Historia

Representación del Sermón del Paraíso en una imagen antigua. FOTO: ARCHIVO FAMILIA RUIZ

Viernes Santo de Madrugada, centenares de devotos alumbran con su presencia el inicio de la procesión, el comienzo de un recorrido apuntalado en el peso de la tradición y en la honda devoción. La iglesia de San Francisco, colmada de baenenses, espera el momento, la salida de Nuestro Padre Jesús Nazareno. Un llanto de emoción rompe el rumor de los congregados, es la simbiosis del sentimiento religioso con el recuerdo pasado.

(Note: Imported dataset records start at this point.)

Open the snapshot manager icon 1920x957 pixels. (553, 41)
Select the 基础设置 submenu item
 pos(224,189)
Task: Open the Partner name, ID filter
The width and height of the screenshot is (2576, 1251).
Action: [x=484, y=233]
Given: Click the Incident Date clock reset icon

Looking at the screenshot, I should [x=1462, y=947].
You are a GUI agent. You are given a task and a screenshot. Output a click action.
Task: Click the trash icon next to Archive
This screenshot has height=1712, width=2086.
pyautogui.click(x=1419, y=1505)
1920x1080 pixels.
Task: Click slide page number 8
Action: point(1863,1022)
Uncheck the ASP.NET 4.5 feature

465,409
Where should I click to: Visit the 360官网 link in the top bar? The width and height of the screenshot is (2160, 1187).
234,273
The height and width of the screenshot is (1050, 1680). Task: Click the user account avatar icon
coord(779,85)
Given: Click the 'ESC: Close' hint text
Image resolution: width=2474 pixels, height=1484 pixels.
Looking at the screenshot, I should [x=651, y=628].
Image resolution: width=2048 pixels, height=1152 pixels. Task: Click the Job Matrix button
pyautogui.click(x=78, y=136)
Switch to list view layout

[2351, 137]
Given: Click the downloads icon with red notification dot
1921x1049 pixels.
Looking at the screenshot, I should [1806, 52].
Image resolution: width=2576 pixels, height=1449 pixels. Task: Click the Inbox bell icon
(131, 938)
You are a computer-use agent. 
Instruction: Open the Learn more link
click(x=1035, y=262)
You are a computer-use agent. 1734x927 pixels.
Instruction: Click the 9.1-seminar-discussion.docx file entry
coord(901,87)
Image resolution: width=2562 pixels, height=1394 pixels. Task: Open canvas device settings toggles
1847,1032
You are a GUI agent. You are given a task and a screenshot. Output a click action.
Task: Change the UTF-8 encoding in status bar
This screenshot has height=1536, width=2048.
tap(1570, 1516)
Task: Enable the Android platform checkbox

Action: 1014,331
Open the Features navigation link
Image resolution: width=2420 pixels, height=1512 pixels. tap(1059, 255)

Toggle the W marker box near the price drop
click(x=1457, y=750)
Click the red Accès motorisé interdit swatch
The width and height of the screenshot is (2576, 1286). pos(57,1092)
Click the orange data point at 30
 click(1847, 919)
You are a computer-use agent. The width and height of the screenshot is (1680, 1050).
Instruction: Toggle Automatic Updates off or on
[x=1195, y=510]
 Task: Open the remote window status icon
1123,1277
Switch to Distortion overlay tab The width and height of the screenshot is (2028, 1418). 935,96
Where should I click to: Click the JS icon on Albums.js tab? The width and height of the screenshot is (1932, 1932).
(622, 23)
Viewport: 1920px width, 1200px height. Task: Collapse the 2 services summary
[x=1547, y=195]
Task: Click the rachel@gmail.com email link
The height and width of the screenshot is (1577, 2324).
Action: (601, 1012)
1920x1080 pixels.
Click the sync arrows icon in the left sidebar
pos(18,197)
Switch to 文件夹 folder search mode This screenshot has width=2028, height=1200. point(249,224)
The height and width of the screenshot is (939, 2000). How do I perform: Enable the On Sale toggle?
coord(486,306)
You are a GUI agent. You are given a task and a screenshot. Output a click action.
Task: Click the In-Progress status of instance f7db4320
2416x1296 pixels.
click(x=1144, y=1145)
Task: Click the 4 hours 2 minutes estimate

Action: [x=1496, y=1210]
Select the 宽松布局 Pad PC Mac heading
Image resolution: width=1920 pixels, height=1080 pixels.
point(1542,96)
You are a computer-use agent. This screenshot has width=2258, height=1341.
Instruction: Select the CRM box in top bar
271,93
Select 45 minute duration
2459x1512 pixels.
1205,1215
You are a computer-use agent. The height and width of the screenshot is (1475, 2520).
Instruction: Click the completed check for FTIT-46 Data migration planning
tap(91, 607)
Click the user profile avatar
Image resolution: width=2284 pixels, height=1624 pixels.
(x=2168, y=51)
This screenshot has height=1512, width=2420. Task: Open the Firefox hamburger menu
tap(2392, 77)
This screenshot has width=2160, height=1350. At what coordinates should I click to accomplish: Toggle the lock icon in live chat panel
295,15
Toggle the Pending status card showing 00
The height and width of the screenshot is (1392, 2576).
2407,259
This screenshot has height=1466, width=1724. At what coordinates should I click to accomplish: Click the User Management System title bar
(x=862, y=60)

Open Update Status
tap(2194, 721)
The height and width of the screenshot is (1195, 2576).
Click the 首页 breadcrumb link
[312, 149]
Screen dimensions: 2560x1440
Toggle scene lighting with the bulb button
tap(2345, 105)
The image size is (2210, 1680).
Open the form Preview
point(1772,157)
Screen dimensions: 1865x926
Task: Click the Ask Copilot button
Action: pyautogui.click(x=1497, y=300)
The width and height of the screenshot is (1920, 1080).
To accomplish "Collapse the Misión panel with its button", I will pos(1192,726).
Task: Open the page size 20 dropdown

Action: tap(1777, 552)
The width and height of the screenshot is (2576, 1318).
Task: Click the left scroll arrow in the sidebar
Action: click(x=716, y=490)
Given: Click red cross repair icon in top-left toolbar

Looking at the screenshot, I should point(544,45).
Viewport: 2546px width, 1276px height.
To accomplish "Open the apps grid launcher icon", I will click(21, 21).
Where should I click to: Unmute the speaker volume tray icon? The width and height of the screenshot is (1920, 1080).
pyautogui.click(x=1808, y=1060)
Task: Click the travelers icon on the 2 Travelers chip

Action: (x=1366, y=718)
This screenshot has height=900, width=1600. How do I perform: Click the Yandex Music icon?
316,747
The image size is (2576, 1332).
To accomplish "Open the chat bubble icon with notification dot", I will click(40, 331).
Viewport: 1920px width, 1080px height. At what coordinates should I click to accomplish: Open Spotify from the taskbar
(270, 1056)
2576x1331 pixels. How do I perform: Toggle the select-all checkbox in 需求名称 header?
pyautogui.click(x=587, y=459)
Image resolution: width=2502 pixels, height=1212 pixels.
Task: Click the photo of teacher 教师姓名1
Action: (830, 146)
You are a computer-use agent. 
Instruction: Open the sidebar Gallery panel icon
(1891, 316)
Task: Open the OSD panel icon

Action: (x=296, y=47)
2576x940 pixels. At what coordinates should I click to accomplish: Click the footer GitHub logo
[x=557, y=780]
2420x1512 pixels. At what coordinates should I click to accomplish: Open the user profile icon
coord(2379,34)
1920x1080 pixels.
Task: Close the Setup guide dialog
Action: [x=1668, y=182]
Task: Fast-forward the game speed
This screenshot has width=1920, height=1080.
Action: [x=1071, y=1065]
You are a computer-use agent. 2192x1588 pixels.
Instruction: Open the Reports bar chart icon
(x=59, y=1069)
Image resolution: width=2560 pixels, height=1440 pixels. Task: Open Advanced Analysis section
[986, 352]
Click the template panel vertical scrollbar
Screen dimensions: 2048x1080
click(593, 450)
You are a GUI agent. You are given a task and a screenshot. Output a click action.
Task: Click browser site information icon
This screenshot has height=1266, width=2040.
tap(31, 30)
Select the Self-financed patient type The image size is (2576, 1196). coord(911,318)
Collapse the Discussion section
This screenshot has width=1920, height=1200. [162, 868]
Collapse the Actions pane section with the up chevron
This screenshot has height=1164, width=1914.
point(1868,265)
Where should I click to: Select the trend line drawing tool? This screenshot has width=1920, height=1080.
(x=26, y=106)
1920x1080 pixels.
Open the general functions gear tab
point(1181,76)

La procesión de Nuestro Padre Jesús Nazareno es una de las que levantan mayor atracción entre los baenenses, la capital de la cola negra. Difícil resulta justificar emociones, pero la presencia de Nuestro Padre Jesús Nazareno, la imagen más sentida de la localidad, junto con la abundante presencia de hermanos, la riqueza de sus hermandades o la consideración del Viernes Santo como el día culmen de la Semana Santa de Baena, provoca esta devoción.

La cofradía fue fundada el 29 de abril de 1589 por los franciscanos con el nombre de Cofradía del Cordón del Seráfico Padre San Francisco y Cofradía de los Nazarenos, aunque el libro más antiguo que se posee es de 1830. Como en las localidades más importantes de la provincia, una orden religiosa, los Franciscanos, jugará un papel fundamental en el nacimiento de la hermandad de Nazarenos, que tiene su origen en la fusión con una cofradía más antigua establecida en la iglesia de San Francisco.

Durante el periodo del Barroco, la cofradía adquiere a lo largo del siglo XVII y principios del XVIII su configuración definitiva al procesionar seis pasos: Santa Cruz, Jesús Nazareno, San Juan, Santa María Magdalena, la Verónica y Nuestra Señora. Es en esta etapa cuando, además de la incorporación de las nuevas imágenes, la cofradía enriquece su protocolo con la presencia de figuras bíblicas y escenificaciones como el sermón del Paso o de Pasión en la plaza del Coso. Según Juan Aranda Doncel, sería precisamente en el último cuarto del siglo XVII o principios del XVIII cuando la imagen primitiva de la cofradía va ser sustituida por otra de estética barroca a la que se le da el título de Nuestra Señora de los Dolores. La incorporación de las imágenes de Santa María de la Magdalena y la Verónica hay que relacionarla con el sermón de Pasión que se desarrolla en la plaza del Coso.

El sermón del Paraíso surge durante el siglo XVII-XVIII como elemento peculiar del Barroco. El sermón comienza con la escenificación de la expulsión del paraíso terrenal de Adán y Eva al cometer el pecado original, tras lo cual se representa el sacrificio de Isaac y distintas  secuencias de la Pasión de Cristo.

Durante el último cuarto del siglo XIX, la cofradía vive una etapa de vitalidad, debida fundamentalmente a la devoción que despierta entre los baenenses la imagen de Jesús Nazareno. Así, una de las novedades que se introducen es la procesión en honor de Jesús Nazareno en 1876 todos los 14 de septiembre, incorporándose la imagen de la Virgen definitivamente a partir de 1926.

El último gran impulso de la cofradía se produciría en la década de los años veinte del presente siglo, cuando se produce un gran aumento del número de hermanos y se fundan las hermandades de la Magdalena (febrero de 1926), la Verónica (marzo de 1926), San Juan (abril de 1928) y la hermandad de Nazarenos de la Virgen (marzo de 1925).  La hermandad de la Virgen de los Dolores, ante el gran auge que había alcanzado, se dividirá en dos cuadrillas en junio de 1922. En agosto de 1924 se reorganizan la hermandad de los Profetas, mientras que en abril de 1928 se recuperan los Apóstoles.

Como sucediera con el resto de las cofradías, la II República provocaría una honda crisis en la estructura semanasantera, de la que no volvería a resurgir sino a través del impulso realizado desde la jerarquía eclesiástica a partir de 1937. No obstante, en 1938 sólo se celebraron actos religiosos en el templo de San Francisco, reanudando el desfile procesional a partir de 1939. Desde entonces, la cofradía pasaría un periodo de calma y reafirmación que culminaría en la década de los ochenta con un destacado impulso, paralelo al del resto de las cofradías. En este periodo, concretamente, se restauraría la hermandad de la Vera Cruz.